Selected text
________________________
CERES Global in India—Day 08: Visioning Permaculture at Shikshantar

From 2nd-12th December 2017 I co-facilitated a CERES Global tour to India, themed around sustainable development, permanent culture and un-learning.  My focus for the tour was to collect data for my research project on permaculture as a transnational social movement and to learn more about alternative education models as a teaching and learning professional development immersion.  This posting is one of a series of my daily reflections from the tour on what our group encountered.

On day eight of our CERES Global Sustainable Development, Permanent Culture and Un-learning tour to India, our group collaborated in a day of permaculture discussions and garden work with our friends at Shikshantar.  In a co-creative process, the CERES Global group and members of the Shikshantar community learned about permaculture ethics and design principles, explored visions for the garden on the Shikshantar premises, and got our hands dirty working on innovations to bring the garden to life, building relationships and learning new things about ourselves and each other in the process.  However, our yield from the day was not necessarily what we expected going in.

Permaculture visioning in the Shikshantar garden

The previous evening we spent a couple of hours with members of the Shikshantar community exploring their vision for what they want out of the Shikshantar garden space. I led the group through a discussion about the three permaculture ethics—Earth care, people care and fair share—during which time we broke off into small groups of 4-5 participants. This was an exciting process with CERES Global group members and Shikshantar community members fleshing out a vision for the site, through a multi-lingual discussion process in English and Marwari.
________________________
What this exercise asks
1. Summarize the post about the Shikshantar garden day in two sentences.
2. Transcribe the portion of the post about the Shikshantar garden day starting with "The previous evening" and going on through "English and Marwari.".
3. Finish out the next part of the post about the Shikshantar garden day, picking up after its final sentence.
The data after this point is separate material with no tie to the post about the Shikshantar garden day.

Information provided
________________________
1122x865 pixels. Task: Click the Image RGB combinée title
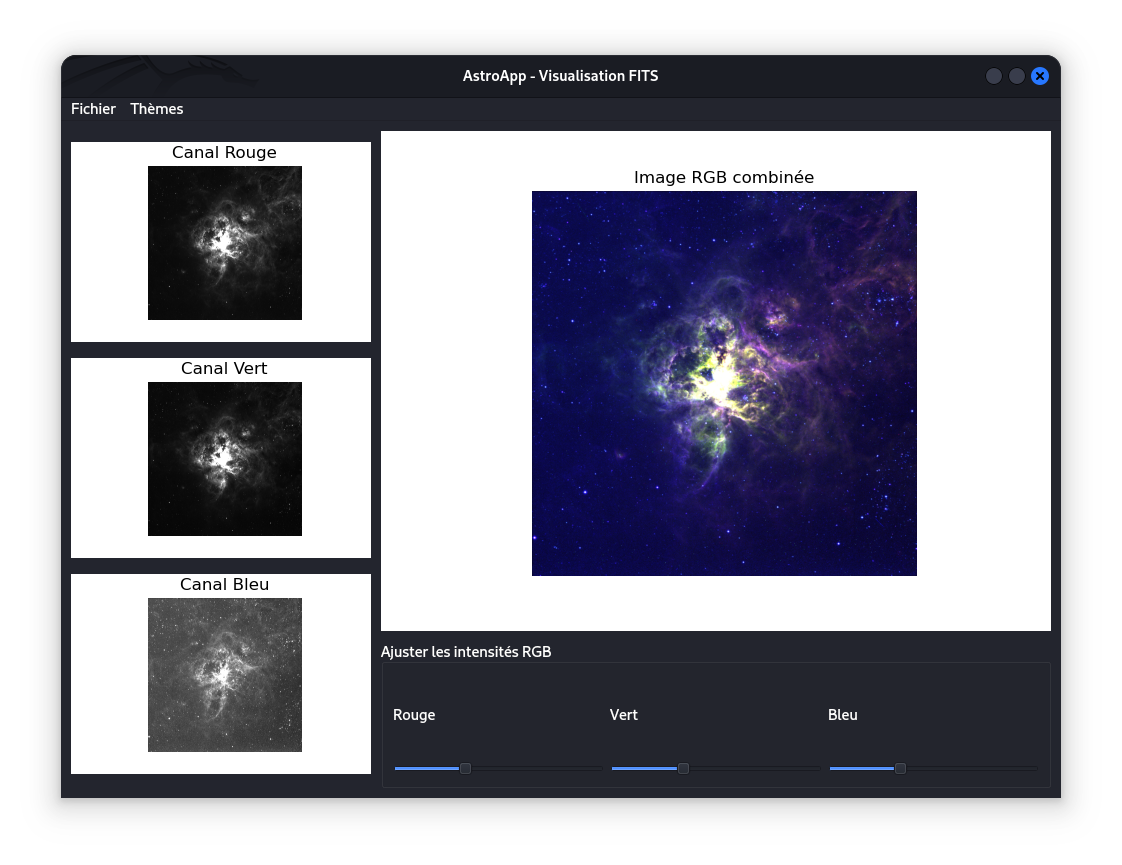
________________________
Answers to the problems
1. On day eight of a CERES Global tour to India held in December 2017, the group spent a day on permaculture discussions and garden work with the Shikshantar community. The evening before, participants broke into small groups to discuss the three permaculture ethics and flesh out a vision for the Shikshantar garden in English and Marwari.

2.
The previous evening we spent a couple of hours with members of the Shikshantar community exploring their vision for what they want out of the Shikshantar garden space. I led the group through a discussion about the three permaculture ethics—Earth care, people care and fair share—during which time we broke off into small groups of 4-5 participants. This was an exciting process with CERES Global group members and Shikshantar community members fleshing out a vision for the site, through a multi-lingual discussion process in English and Marwari.

3.
Sarah Gorman then prompted the group to expand on those visions for the site, asking participants to imagine what the garden will look like in five years’ time. I found this to be a powerful creative technique for helping the group to envision what it really wanted for the site at an emotional and functional level, above and beyond the wish-list of unintegrated features that purely intellectual visioning exercises often lead to.

Breaking off into small group again, we then explored how the three permaculture ethics could be married with the group’s visions for the Shikshantar garden and operationalised on the site. These discussions provided us with a foundation for what we might achieve in our working bee on site the following day.

 

The following morning on day eight, Sarah Gorman conducted a workshop on the permaculture ethics and design principles for a larger group of Shikshantar community members and the CERES Global participants, where she expanded upon the logic behind the twelve permaculture design principles.

 

Getting our hands dirty

With the visioning exercise in mind that the group embarked upon the previous day, we then divided the participants into working groups to apply some of the permaculture-inspired interventions in the garden.  Manish Jain had encouraged us the previous evening to make our activities more hands-on and experiential, to help participants learn by doing in accordance with Shikshantar’s core principles.  There were a number of participants from the CERES Global group who shared some of their permaculture expertise with the group through an afternoon-long working bee.

I led a working group devoted to improving the productivity of edge spaces within the garden.  In permaculture design, edges between different elements of a garden are valued as highly productive spaces. This is based on an ecological concept known as the edge effect, which describes how there is a greater diversity of life where the edges two adjacent ecosystems overlap.  In terms of permaculture design, we see that there are more mutually beneficial relationships between the elements at the edges, which arises because there are increased flows of materials, nutrients and organisms across these edge spaces.  Good permaculture design tries to maximise the benefits of the edge effect by increasing the available edge space on a site.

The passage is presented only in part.